You may also like my Coconut Daiquiri recipe!

History of the Daiquiri

Like many classic cocktails, some of it’s history is a little fuzzy. It’s said that the Daiquiri was invented in Cuba by an American mining engineer named Jennings Cox. He was supposedly hosting a party when he ran out of gin and began instead mixing a blend of Bacardi rum with sugar and fresh lime juice. The name “Daiquiri” refers to the name of the beach nearby. For more about this classic cocktail’s history, check out this article on Difford’s Guide.

I love sour-style cocktails like the Daiquiri. Sours use a base spirit, a sweet component, and a sour component. (Some sours also employ egg whites for texture, but that’s another story.) There are a variety of formulas out there for creating the perfect sour-style cocktail, and there are also quite a few recipes claiming to make the perfect Daiquiri.

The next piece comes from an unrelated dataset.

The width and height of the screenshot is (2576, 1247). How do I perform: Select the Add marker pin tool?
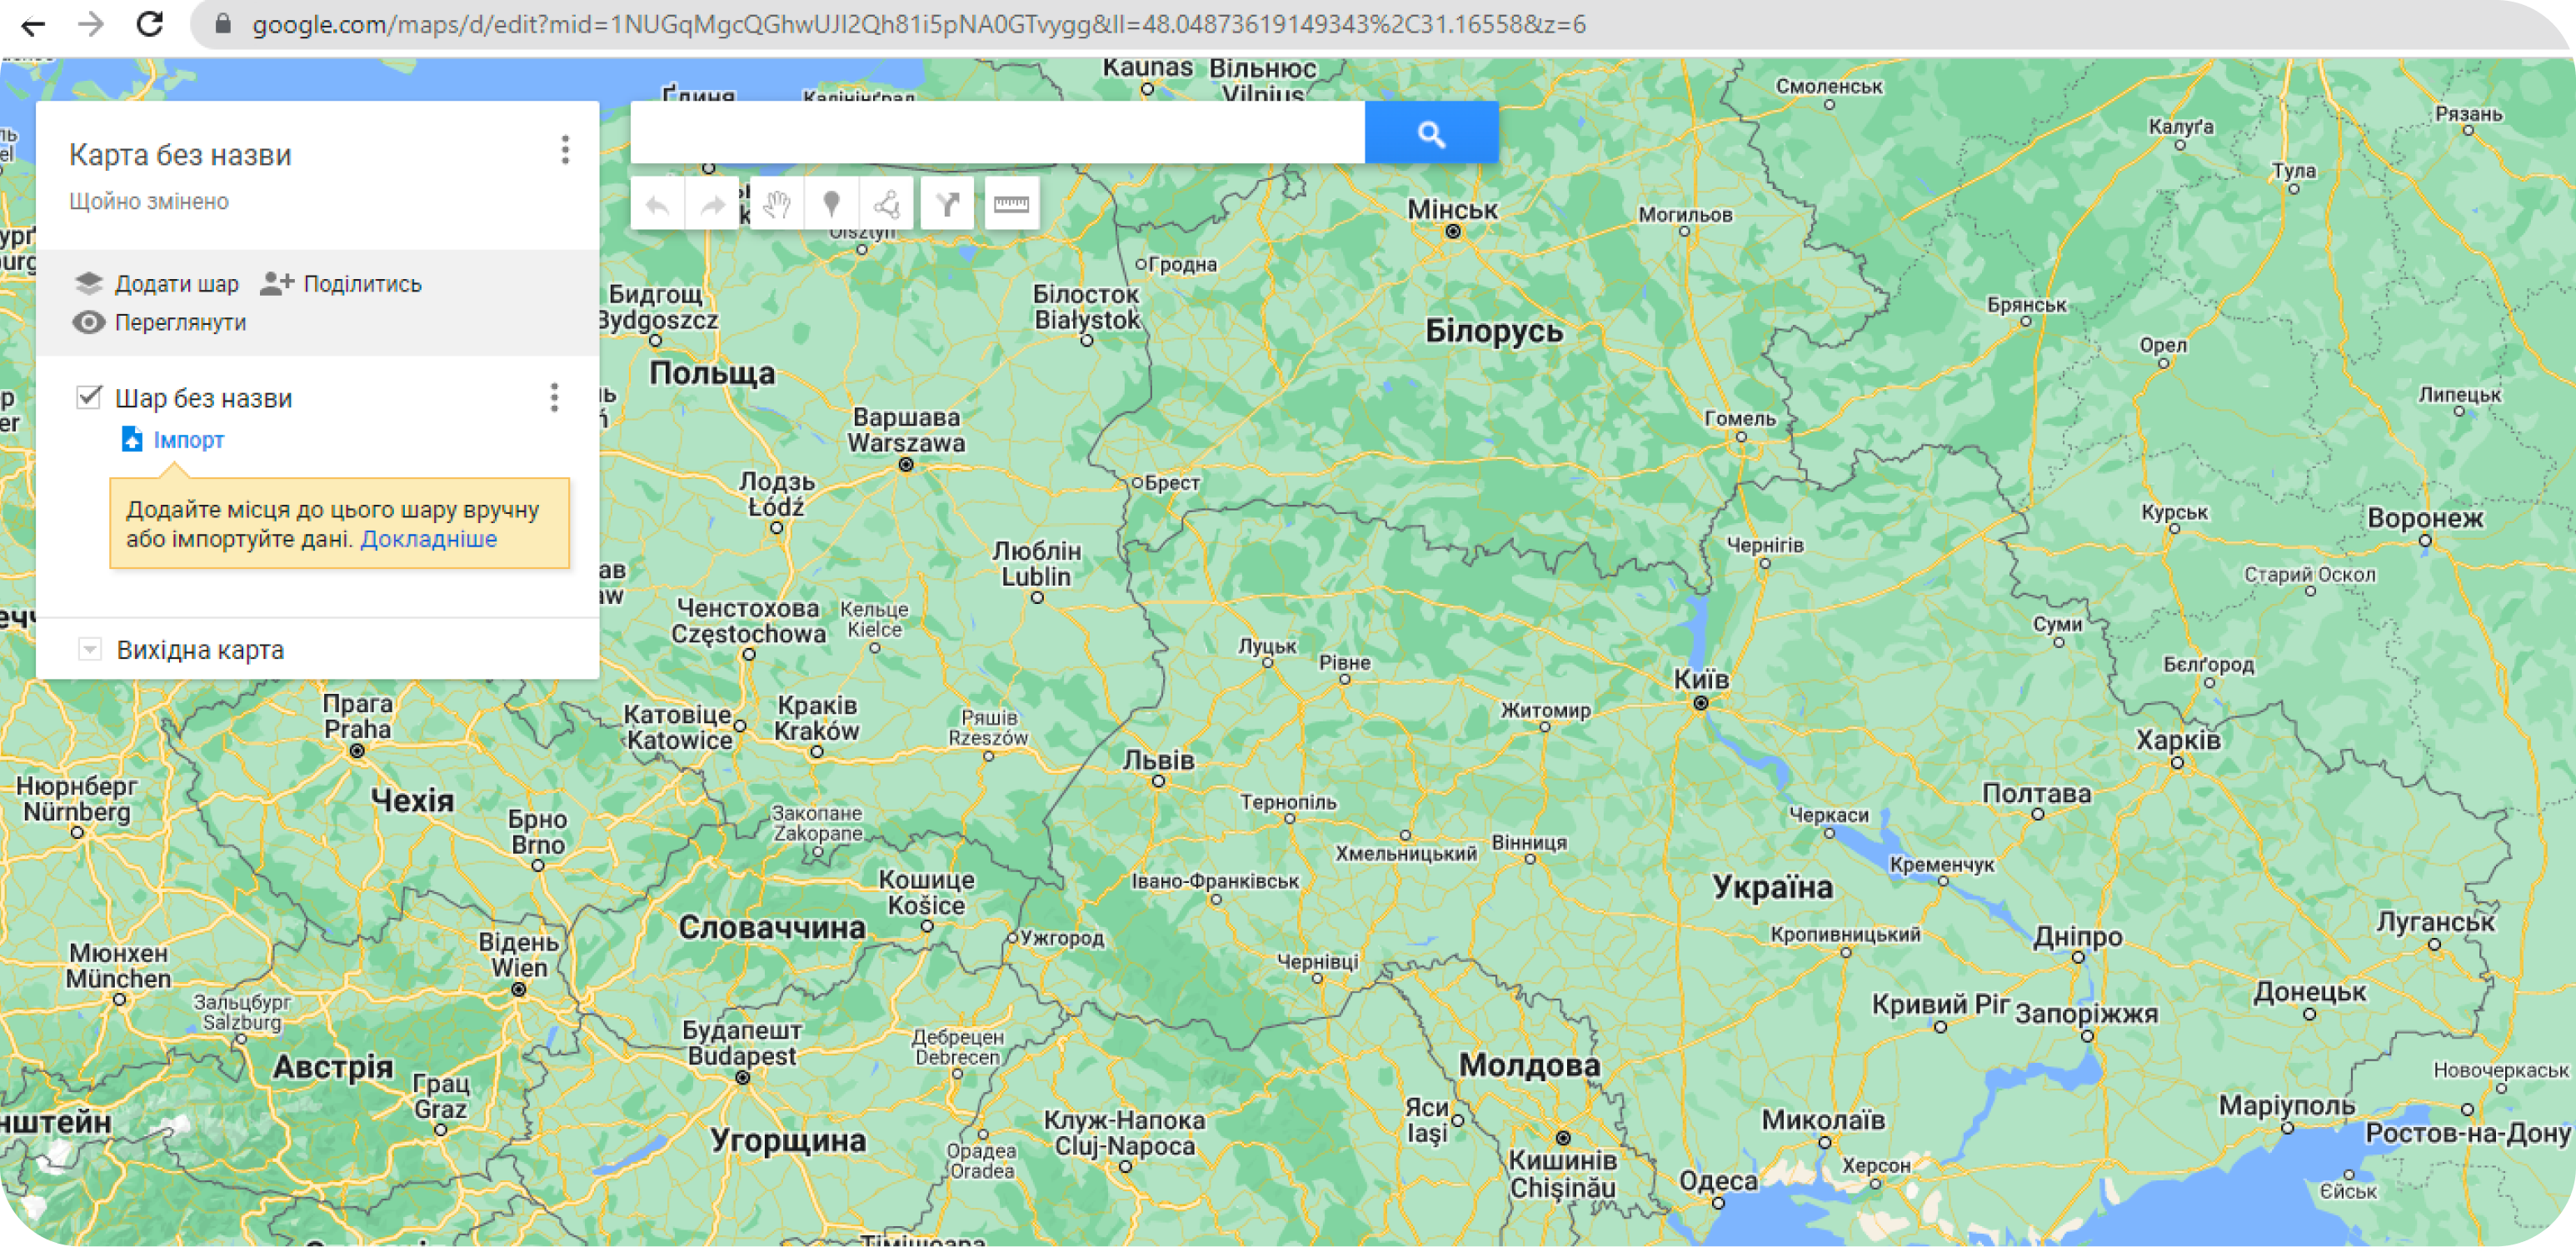coord(831,205)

Why are there so many conflicting recipes for a classic Daiquiri?

Honestly, it can be pretty confusing when a google search for “classic Daiquiri recipe” pulls up tons of different recipes, each claiming to be the best or most authentic one! For this reason, I want to explain the different possible ratios for a Daiquiri, and share the one I enjoy most. So rather than one standard Daiquiri recipe, this post is here to help you decide what ratio of ingredients you might like best. Everyone is different, and while there are general rules of thumb for creating balanced cocktails, your taste might lean more to the strong, sweet, or sour side. For our purposes, all that matters most is that you thoroughly enjoy your cocktail!

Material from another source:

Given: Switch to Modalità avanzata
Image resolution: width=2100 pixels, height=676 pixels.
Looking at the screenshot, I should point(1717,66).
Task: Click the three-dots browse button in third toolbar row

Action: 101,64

Daiquiri Ingredient Ratios

Some folks prefer a mix of 2 parts spirit, 1 part sweet, and 1 part sour. This makes for a very easy-sipping cocktail, but sometimes the flavor of the spirit is lost in the other ingredients. Because of this, some prefer a ratio of 2 parts spirit, ¾ part sweet, and ¾ part sour (or even 2 to ½ to ½!) This ratio lets the flavor of the liquor shine through a bit more, while remaining balanced by the sweet and sour elements.

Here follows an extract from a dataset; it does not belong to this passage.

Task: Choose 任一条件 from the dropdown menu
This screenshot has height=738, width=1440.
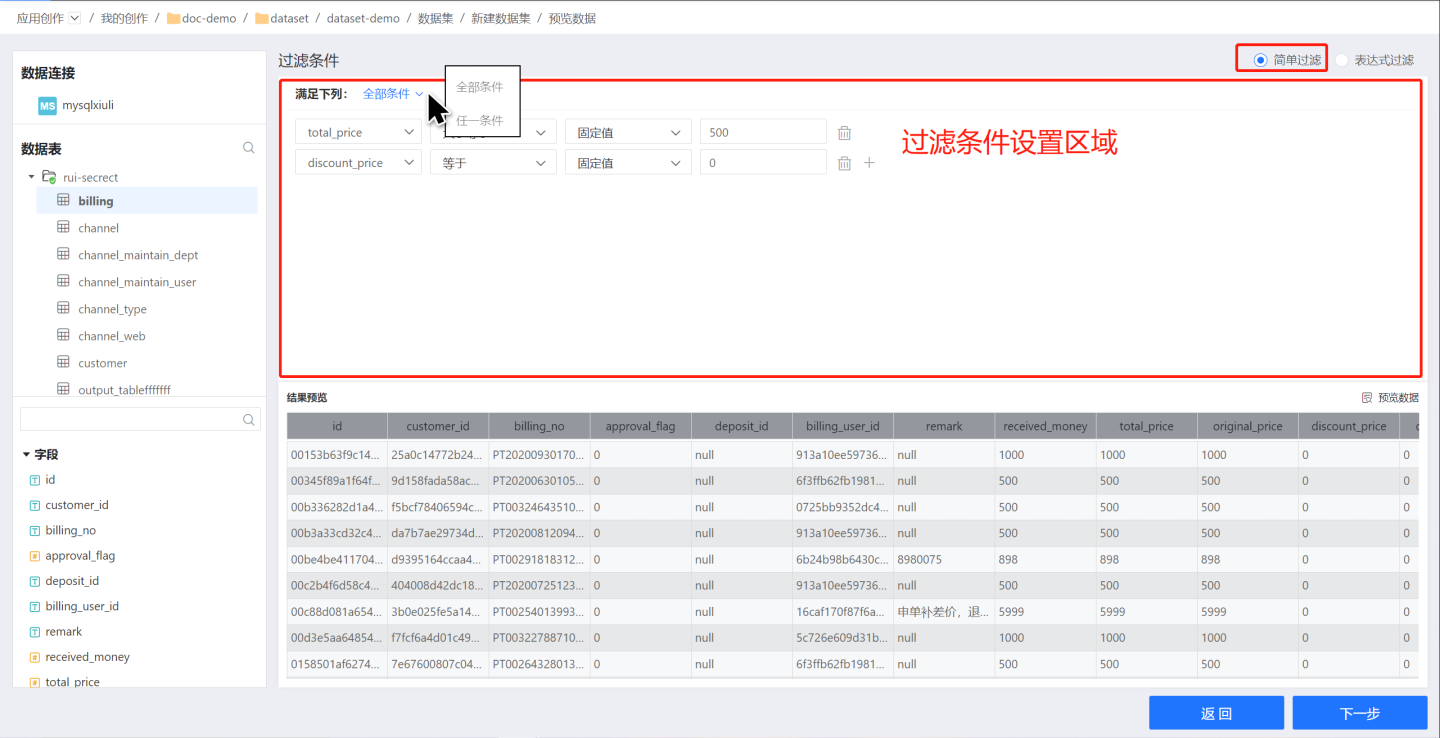Action: tap(480, 120)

Now, you can make a sour-style cocktail with any spirit following this basic 2 parts to 3/4 part to 3/4 part template and it will probably taste pretty great. However, each spirit and each brand of spirit is a bit different, and you may notice that the ratio needs to be tweaked accordingly. Because rum is made from sugar, it has a natural sweetness that works well with a slightly stronger hit of sour citrus. For this reason, I often make Daiquiris with the following recipe:

  • 2 parts white rum (spirit)
  • 1 part lime juice (sour)
  • ¾ part simple syrup (sweet)

However, if you prefer a slightly sweeter drink, use equal measures of lime and simple syrup. If your rum is very flavorful and you like a slightly longer sipping drink, use the 2 to 1 to 1 ratio. Ultimately, it is the rum that you use that will determine what ratio is just right. But the recipe below is a nice starting point, and now you’ll know how to adjust it to your own taste!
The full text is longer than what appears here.